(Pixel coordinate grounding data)
[Start of section]
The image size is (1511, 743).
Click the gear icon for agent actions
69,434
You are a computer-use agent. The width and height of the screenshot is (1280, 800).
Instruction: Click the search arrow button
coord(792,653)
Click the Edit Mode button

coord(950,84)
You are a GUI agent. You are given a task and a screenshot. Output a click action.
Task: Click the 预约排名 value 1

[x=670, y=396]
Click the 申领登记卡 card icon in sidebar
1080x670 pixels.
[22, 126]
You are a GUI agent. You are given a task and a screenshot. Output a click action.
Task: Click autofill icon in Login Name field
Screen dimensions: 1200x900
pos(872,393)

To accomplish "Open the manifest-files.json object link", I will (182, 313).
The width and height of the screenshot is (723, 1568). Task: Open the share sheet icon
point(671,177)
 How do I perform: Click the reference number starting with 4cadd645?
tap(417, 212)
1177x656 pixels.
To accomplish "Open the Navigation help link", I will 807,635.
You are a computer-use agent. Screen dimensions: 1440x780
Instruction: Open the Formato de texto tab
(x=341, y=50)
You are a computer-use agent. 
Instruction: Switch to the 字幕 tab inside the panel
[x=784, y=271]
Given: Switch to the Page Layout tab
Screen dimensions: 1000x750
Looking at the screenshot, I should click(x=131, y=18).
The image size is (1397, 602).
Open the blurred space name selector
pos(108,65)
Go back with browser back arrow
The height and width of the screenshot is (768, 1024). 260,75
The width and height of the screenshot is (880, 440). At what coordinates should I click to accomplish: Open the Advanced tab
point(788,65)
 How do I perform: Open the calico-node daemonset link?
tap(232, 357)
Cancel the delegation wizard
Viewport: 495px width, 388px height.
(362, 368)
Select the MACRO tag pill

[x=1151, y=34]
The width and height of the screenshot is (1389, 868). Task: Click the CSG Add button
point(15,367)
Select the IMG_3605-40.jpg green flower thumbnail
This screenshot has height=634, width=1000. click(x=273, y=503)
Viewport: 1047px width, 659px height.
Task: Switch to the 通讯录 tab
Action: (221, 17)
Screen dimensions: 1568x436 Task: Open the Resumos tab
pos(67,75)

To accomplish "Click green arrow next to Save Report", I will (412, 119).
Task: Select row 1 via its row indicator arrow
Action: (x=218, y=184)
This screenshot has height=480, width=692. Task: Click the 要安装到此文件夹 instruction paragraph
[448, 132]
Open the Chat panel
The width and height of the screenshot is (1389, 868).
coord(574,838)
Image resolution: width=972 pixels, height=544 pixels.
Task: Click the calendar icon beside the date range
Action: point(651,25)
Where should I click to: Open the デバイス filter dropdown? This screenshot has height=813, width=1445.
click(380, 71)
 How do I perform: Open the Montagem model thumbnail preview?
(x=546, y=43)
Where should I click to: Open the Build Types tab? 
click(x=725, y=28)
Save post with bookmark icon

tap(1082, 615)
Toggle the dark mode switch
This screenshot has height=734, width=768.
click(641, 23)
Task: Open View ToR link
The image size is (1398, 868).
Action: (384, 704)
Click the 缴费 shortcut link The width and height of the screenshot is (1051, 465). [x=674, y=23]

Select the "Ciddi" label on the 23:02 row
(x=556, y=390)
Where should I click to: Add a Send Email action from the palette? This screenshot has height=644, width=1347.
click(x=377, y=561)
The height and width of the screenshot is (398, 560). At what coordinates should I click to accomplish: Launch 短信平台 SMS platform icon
[End of section]
- [Problem to work on] The full set of records above is to be printed exactly as it appears.

- [Output for this exercise]
The image size is (1511, 743).
Click the gear icon for agent actions
69,434
You are a computer-use agent. The width and height of the screenshot is (1280, 800).
Instruction: Click the search arrow button
coord(792,653)
Click the Edit Mode button

coord(950,84)
You are a GUI agent. You are given a task and a screenshot. Output a click action.
Task: Click the 预约排名 value 1

[x=670, y=396]
Click the 申领登记卡 card icon in sidebar
1080x670 pixels.
[22, 126]
You are a GUI agent. You are given a task and a screenshot. Output a click action.
Task: Click autofill icon in Login Name field
Screen dimensions: 1200x900
pos(872,393)

To accomplish "Open the manifest-files.json object link", I will (182, 313).
The width and height of the screenshot is (723, 1568). Task: Open the share sheet icon
point(671,177)
 How do I perform: Click the reference number starting with 4cadd645?
tap(417, 212)
1177x656 pixels.
To accomplish "Open the Navigation help link", I will 807,635.
You are a computer-use agent. Screen dimensions: 1440x780
Instruction: Open the Formato de texto tab
(x=341, y=50)
You are a computer-use agent. 
Instruction: Switch to the 字幕 tab inside the panel
[x=784, y=271]
Given: Switch to the Page Layout tab
Screen dimensions: 1000x750
Looking at the screenshot, I should click(x=131, y=18).
The image size is (1397, 602).
Open the blurred space name selector
pos(108,65)
Go back with browser back arrow
The height and width of the screenshot is (768, 1024). 260,75
The width and height of the screenshot is (880, 440). At what coordinates should I click to accomplish: Open the Advanced tab
point(788,65)
 How do I perform: Open the calico-node daemonset link?
tap(232, 357)
Cancel the delegation wizard
Viewport: 495px width, 388px height.
(362, 368)
Select the MACRO tag pill

[x=1151, y=34]
The width and height of the screenshot is (1389, 868). Task: Click the CSG Add button
point(15,367)
Select the IMG_3605-40.jpg green flower thumbnail
This screenshot has height=634, width=1000. click(x=273, y=503)
Viewport: 1047px width, 659px height.
Task: Switch to the 通讯录 tab
Action: (221, 17)
Screen dimensions: 1568x436 Task: Open the Resumos tab
pos(67,75)

To accomplish "Click green arrow next to Save Report", I will (412, 119).
Task: Select row 1 via its row indicator arrow
Action: (x=218, y=184)
This screenshot has height=480, width=692. Task: Click the 要安装到此文件夹 instruction paragraph
[448, 132]
Open the Chat panel
The width and height of the screenshot is (1389, 868).
coord(574,838)
Image resolution: width=972 pixels, height=544 pixels.
Task: Click the calendar icon beside the date range
Action: point(651,25)
Where should I click to: Open the デバイス filter dropdown? This screenshot has height=813, width=1445.
click(380, 71)
 How do I perform: Open the Montagem model thumbnail preview?
(x=546, y=43)
Where should I click to: Open the Build Types tab? 
click(x=725, y=28)
Save post with bookmark icon

tap(1082, 615)
Toggle the dark mode switch
This screenshot has height=734, width=768.
click(641, 23)
Task: Open View ToR link
The image size is (1398, 868).
Action: (384, 704)
Click the 缴费 shortcut link The width and height of the screenshot is (1051, 465). [x=674, y=23]

Select the "Ciddi" label on the 23:02 row
(x=556, y=390)
Where should I click to: Add a Send Email action from the palette? This screenshot has height=644, width=1347.
click(x=377, y=561)
The height and width of the screenshot is (398, 560). At what coordinates should I click to accomplish: Launch 短信平台 SMS platform icon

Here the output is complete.